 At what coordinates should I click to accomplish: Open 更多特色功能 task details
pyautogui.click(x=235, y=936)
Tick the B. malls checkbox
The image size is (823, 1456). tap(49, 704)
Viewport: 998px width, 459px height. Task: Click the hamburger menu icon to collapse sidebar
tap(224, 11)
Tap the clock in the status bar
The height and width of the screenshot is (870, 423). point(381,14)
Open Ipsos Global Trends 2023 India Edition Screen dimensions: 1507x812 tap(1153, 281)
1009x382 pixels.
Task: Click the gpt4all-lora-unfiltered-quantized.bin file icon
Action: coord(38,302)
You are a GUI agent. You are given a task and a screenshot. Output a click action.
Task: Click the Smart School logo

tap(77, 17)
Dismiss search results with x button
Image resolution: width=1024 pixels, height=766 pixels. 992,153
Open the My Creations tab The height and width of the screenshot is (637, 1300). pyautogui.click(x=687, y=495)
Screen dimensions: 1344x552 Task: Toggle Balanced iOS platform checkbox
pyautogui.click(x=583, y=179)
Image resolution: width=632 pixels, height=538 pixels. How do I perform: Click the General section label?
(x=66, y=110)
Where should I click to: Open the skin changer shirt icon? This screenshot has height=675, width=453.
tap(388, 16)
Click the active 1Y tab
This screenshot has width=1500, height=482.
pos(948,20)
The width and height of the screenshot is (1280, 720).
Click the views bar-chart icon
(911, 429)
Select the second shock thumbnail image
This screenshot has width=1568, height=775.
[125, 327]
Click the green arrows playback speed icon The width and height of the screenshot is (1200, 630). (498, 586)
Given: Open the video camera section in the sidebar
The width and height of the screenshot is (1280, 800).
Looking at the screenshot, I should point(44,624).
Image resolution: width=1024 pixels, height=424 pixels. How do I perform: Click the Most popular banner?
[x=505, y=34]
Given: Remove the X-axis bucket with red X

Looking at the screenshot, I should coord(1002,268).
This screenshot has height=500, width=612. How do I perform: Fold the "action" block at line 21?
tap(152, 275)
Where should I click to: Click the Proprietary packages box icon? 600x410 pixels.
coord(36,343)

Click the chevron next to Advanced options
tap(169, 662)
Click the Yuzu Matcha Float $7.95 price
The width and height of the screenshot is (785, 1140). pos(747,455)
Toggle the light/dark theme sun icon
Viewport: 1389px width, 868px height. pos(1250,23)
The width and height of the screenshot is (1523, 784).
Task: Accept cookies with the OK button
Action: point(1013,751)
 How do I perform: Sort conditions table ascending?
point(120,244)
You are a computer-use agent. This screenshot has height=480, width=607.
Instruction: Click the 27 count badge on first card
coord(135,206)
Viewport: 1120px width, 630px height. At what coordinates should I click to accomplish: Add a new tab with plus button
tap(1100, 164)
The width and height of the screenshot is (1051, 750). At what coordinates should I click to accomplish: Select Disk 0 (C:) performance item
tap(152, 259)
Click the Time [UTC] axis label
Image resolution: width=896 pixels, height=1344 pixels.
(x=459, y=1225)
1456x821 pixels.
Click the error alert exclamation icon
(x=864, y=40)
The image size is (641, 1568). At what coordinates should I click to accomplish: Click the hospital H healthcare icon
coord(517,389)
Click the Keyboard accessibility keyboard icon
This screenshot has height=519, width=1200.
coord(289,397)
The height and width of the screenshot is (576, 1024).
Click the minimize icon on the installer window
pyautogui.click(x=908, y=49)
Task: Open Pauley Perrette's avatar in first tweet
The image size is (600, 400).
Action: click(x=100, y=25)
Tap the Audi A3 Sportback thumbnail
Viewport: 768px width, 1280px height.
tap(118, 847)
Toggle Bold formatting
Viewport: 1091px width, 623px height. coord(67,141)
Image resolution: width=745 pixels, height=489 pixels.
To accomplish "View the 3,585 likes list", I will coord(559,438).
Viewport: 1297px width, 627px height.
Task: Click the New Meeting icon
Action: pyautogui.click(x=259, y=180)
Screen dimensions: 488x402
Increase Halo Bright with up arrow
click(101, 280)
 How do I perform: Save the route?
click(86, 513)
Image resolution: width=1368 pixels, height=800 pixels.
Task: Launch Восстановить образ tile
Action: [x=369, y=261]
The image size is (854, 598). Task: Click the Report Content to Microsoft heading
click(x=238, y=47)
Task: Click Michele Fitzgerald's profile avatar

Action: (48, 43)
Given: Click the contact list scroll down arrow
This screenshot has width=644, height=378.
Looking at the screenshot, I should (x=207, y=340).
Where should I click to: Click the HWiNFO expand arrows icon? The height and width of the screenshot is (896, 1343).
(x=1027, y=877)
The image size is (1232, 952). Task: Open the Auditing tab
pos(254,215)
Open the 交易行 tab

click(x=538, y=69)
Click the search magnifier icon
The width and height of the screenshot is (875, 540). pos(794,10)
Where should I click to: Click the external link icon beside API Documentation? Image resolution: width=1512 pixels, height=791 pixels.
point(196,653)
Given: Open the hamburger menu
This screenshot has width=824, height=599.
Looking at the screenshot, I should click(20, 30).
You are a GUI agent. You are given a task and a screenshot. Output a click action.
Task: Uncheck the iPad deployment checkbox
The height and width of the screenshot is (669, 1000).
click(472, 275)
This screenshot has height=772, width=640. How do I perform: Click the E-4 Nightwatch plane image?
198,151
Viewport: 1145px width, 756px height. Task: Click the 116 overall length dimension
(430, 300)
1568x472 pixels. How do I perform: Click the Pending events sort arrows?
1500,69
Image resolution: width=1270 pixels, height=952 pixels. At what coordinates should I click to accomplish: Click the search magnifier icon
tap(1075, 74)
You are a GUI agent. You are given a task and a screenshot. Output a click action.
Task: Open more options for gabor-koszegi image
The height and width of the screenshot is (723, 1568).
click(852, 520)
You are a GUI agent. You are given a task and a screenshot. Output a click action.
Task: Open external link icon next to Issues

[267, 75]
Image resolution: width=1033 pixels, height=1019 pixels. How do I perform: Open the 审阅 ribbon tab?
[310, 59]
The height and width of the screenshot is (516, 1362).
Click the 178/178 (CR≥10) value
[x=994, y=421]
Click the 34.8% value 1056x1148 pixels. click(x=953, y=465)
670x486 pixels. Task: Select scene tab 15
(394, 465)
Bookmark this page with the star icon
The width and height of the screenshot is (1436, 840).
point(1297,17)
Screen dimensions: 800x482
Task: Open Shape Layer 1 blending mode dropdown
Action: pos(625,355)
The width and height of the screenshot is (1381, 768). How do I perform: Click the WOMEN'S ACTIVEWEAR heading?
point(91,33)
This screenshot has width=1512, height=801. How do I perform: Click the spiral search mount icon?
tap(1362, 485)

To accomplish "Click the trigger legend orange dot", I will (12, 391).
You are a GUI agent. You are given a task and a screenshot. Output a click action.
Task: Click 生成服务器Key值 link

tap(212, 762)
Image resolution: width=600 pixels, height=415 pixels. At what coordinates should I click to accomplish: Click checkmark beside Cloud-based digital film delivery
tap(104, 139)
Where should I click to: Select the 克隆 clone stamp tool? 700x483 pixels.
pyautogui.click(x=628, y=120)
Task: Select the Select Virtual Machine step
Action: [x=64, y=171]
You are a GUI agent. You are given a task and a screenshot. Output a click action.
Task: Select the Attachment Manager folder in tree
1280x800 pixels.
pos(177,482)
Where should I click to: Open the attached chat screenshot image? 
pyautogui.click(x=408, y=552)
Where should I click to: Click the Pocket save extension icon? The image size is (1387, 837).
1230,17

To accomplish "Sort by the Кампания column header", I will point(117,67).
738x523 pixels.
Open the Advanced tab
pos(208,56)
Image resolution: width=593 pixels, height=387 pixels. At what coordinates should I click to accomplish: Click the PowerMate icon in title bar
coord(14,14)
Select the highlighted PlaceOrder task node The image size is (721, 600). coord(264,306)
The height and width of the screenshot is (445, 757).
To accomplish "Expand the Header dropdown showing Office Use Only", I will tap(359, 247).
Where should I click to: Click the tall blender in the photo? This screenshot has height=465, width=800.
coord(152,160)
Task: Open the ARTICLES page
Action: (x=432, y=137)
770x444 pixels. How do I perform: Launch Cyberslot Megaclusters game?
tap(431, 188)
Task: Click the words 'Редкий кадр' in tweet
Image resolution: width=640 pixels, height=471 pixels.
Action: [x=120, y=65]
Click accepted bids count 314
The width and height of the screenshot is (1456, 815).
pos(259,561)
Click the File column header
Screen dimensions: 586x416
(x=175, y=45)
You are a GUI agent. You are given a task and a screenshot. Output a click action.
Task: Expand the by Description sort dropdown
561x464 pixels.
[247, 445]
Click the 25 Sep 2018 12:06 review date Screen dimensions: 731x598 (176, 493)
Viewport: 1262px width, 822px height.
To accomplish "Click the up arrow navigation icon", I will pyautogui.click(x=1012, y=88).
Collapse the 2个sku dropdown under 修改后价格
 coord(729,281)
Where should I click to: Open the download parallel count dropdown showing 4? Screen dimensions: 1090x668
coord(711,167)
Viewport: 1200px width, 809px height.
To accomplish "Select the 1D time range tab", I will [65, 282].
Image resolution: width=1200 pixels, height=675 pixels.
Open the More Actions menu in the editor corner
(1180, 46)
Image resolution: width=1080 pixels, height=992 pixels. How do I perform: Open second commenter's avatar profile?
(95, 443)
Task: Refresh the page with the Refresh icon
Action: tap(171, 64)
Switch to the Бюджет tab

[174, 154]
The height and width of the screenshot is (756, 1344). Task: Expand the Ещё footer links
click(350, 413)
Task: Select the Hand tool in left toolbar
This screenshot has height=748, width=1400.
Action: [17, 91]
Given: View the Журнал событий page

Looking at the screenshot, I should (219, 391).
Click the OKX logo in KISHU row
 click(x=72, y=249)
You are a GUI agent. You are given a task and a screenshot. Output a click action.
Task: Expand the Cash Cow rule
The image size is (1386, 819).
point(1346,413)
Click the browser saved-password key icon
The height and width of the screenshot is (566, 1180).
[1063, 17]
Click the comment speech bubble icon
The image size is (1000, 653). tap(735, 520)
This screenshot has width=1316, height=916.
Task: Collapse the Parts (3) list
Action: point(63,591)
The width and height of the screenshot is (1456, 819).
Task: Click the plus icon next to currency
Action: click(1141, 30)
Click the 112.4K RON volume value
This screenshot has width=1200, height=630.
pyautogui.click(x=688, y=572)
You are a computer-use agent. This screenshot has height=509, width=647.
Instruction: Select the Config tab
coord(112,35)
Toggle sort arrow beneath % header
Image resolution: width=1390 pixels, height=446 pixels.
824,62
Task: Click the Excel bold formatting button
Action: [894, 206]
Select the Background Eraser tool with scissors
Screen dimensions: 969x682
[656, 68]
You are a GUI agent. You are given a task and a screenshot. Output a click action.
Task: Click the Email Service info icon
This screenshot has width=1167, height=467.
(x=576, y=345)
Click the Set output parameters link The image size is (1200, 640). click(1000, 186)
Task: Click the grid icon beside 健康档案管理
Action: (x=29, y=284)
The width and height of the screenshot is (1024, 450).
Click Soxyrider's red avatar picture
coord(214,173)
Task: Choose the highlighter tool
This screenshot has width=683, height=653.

**What you should do**
In how many lines of the preceding material does the word "computer" occur? Answer with the number only.

**Answer for this exercise**
2